Mysterious Universes of Music
Brian Eno would be one of rock's most fascinating figures if the already broad definition of rock were wide enough to contain him. While a member of one of the '70s most venturesome bands, Roxy Music, Eno was spotted eagerly working with pencil and notebook while his bandmates remixed a track in the studio. "I woke up this morning with a theory about prime numbers," Eno explained, covering his sheets with columns of figures.
And yet he was never a geek but one of glam rock's most outrageous showboats before withdrawing into an image of mysterioso black or bohemian beret chic. For Eno, glam was never a way of life but a game less interesting to play than spinning tape loops with Robert Fripp or working out the theory of ambient music, which set the template for all tomorrow's chill rooms. He was more concerned with the process of creativity, systems in which ideas could be generated, than in playing music. And yet, through his prolific if oblique solo career and his producer's role with U2, Talking Heads and David Bowie, Eno influenced the shape of music as much as anyone of his generation.

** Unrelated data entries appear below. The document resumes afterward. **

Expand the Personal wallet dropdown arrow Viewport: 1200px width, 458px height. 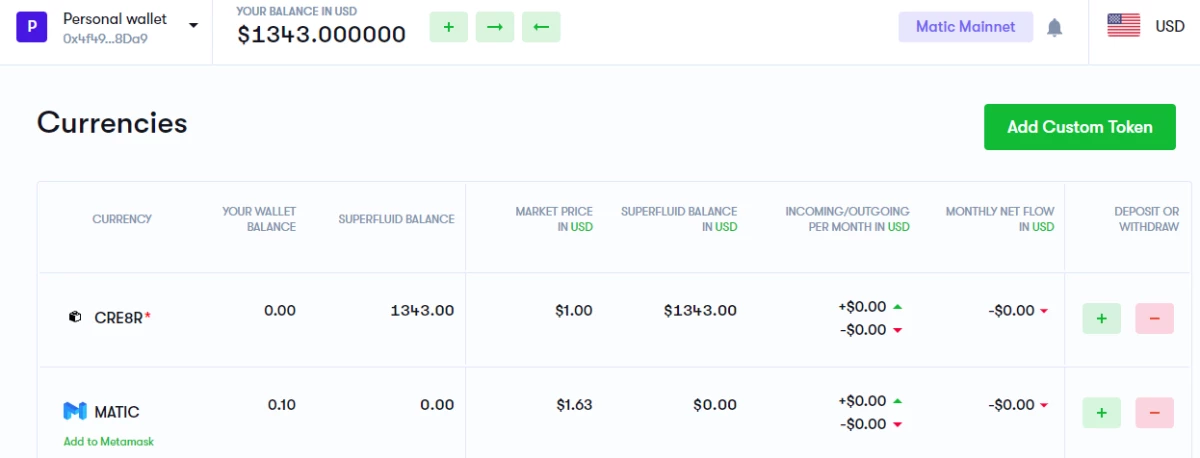193,26
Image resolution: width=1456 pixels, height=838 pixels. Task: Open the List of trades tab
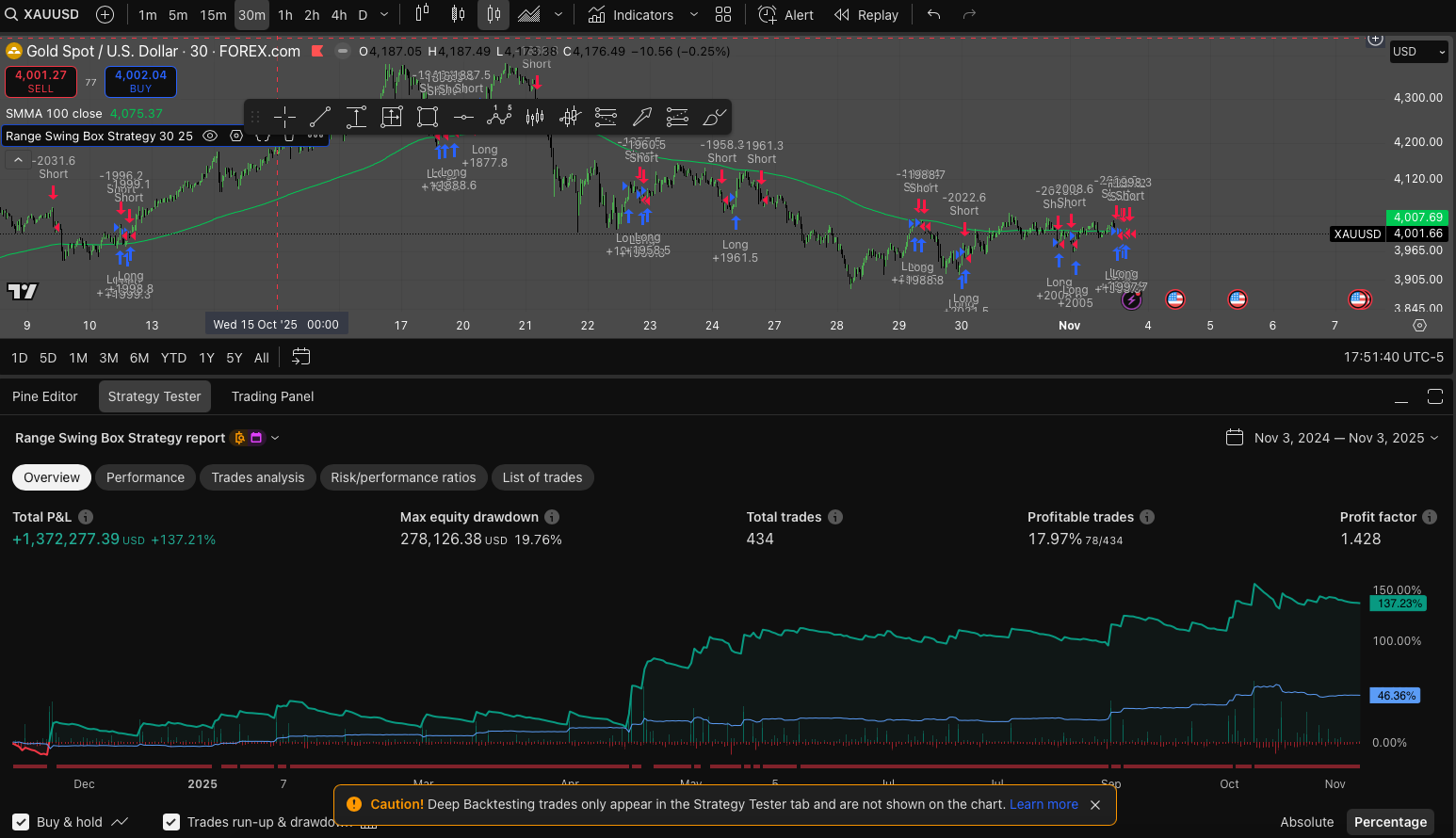pyautogui.click(x=542, y=477)
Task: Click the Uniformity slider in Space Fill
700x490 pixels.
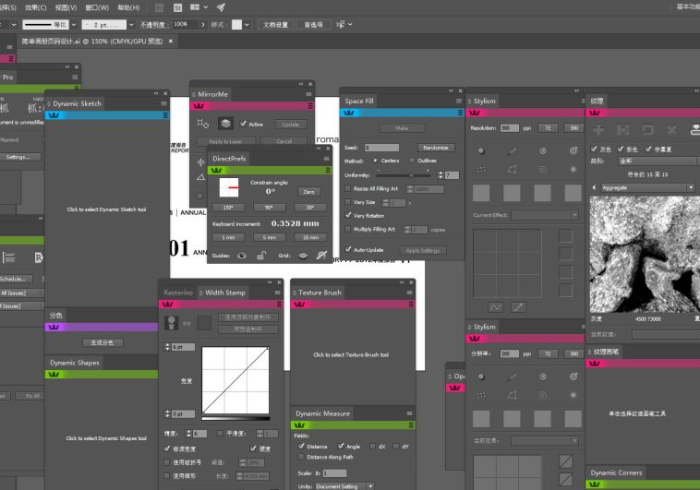Action: [409, 174]
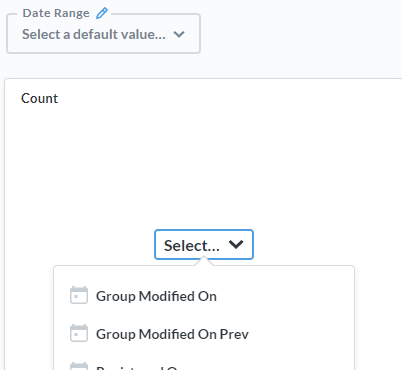Click the pencil edit icon beside Date Range
402x370 pixels.
(102, 13)
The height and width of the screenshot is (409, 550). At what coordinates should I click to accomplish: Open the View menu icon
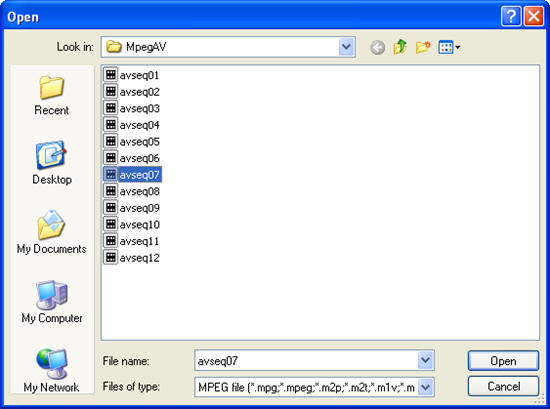click(449, 47)
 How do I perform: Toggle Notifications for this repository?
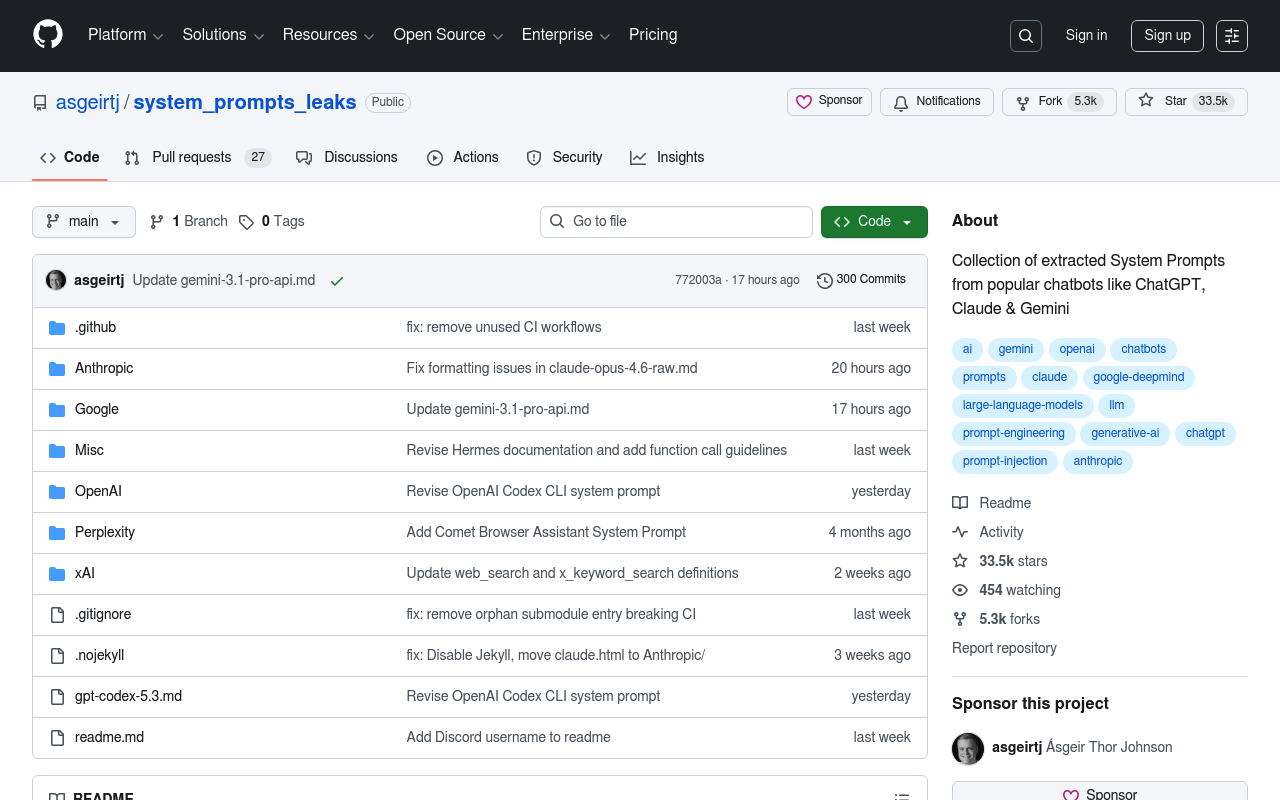tap(936, 102)
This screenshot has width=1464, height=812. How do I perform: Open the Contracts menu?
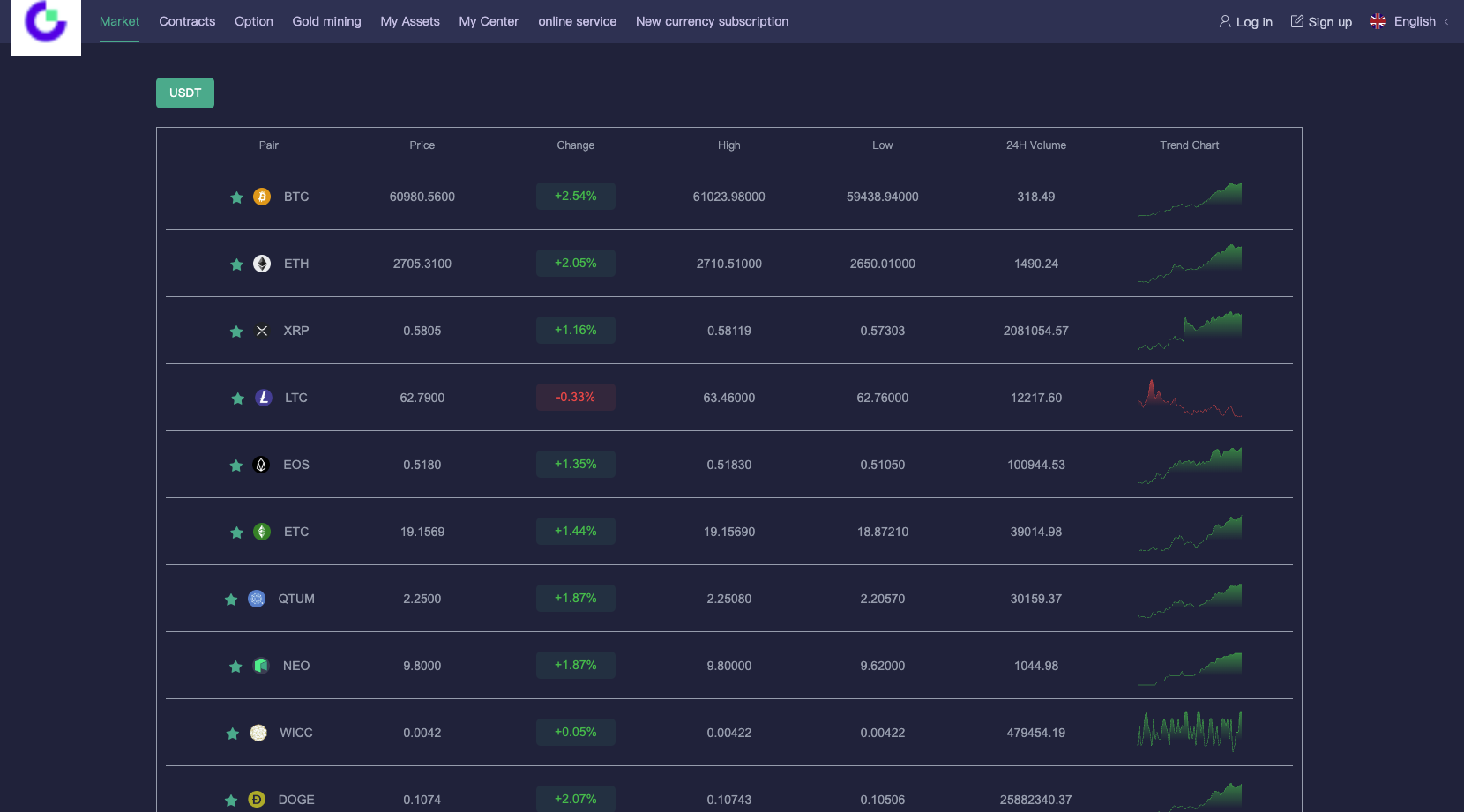pyautogui.click(x=187, y=21)
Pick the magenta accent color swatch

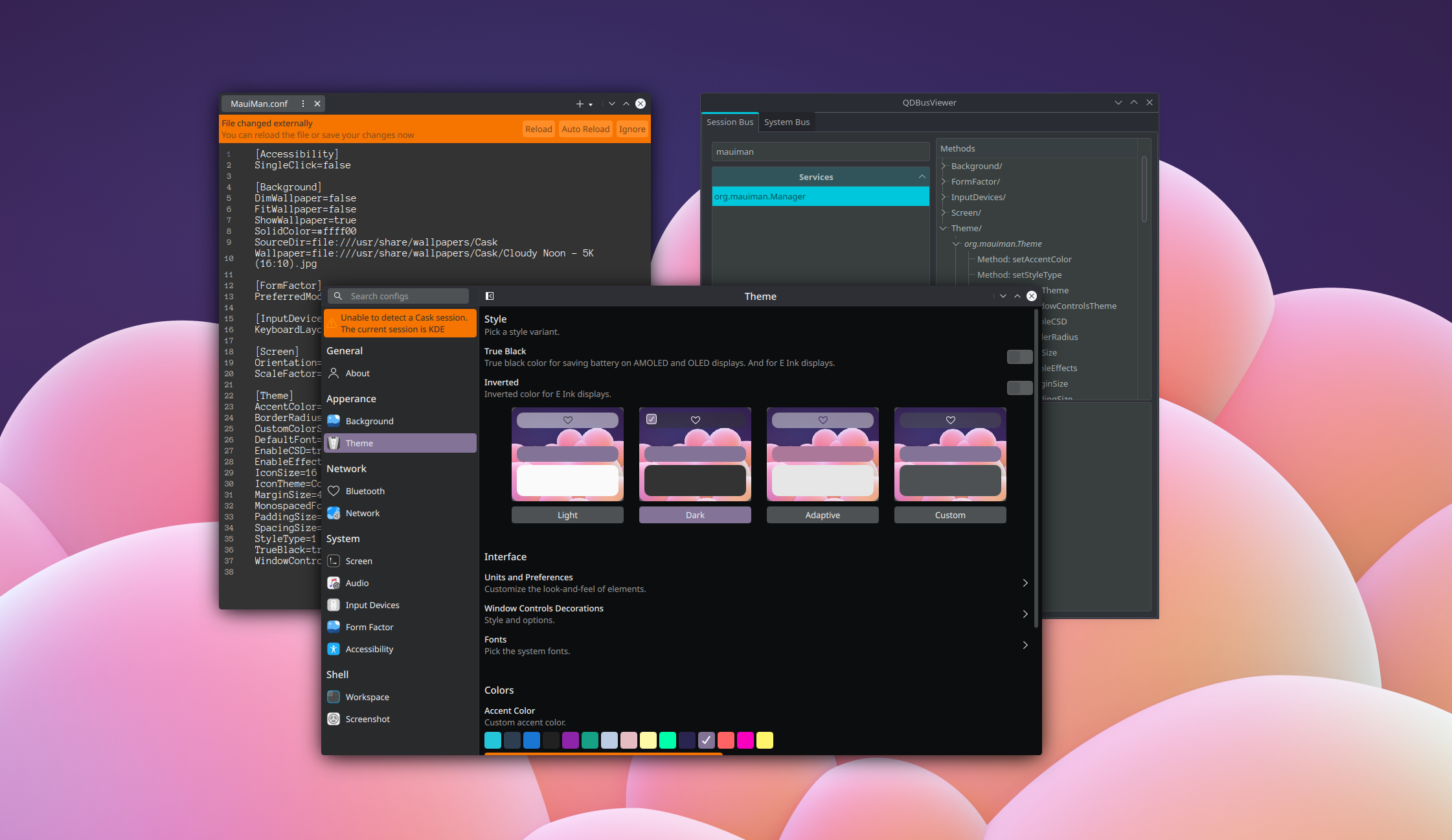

An artist so protean, and a futurist from the past, might be a slippery topic for any biographer. With On Some FarawayBeach: The Life and Times of Brian Eno (Chicago Review Press), British rock critic-musician David Sheppard has penned an engagingly plausible account. On Some FarawayBeach is fun to read and illuminating, even if Sheppard neither entirely comprehends nor approves of his subject.
Sheppard is only the latest in a 35-year line of rockers who were a little lost when faced by the underlying depth of Eno's music and the multiple universes he inhabited. Eno's full name alone was enough to lift eyebrows. Brian Peter George St. Jean le Baptiste de la Salle Eno suggested some hopelessly cosmopolitan scion of aristocracy from a Nabokov novel, its polysyllables enhancing an elusive sense of identity. Actually, Eno was a Catholic boy from provincial England who slipped the confines of his parochial education while retaining a Roman Catholic scholastic's love of systems and order.
As an art student in London during the heady '60s, Eno absorbed ideas from all over while maintaining an aloof lack of commitment. Unlike some graduates of that open-ended epoch, he applied himself with rigorous discipline to whatever interested him. He'd rather have poured over a philosophical tome than a book of guitar chords, argue aesthetics than share a joint. In younger years his sexual proclivities were voracious-perhaps the one thing he shared with most '70s rock stars. He became more comfortable in the company of the smarter musicians who emerged from punk such as Bono and David Byrne.
On Some Faraway Beach aptly defines the impossibility of defining Eno's music. In Roxy he straddled pop and prog. He became the coolly detached uncle of punk and the mysterious grey eminence of post punk. Eno anticipated new age, and could have been its most interesting practitioner had he wanted. He was at the vanguard of remixing, electronica and world music but lingered long in none of those fields, preferring to discuss psychology and art history than music. He could be called a Renaissance Man but (as the author points out) Eno dislikes the Renaissance for, as he explains, "ignoring part of our psyche-the part that's a bit messy and barbarian."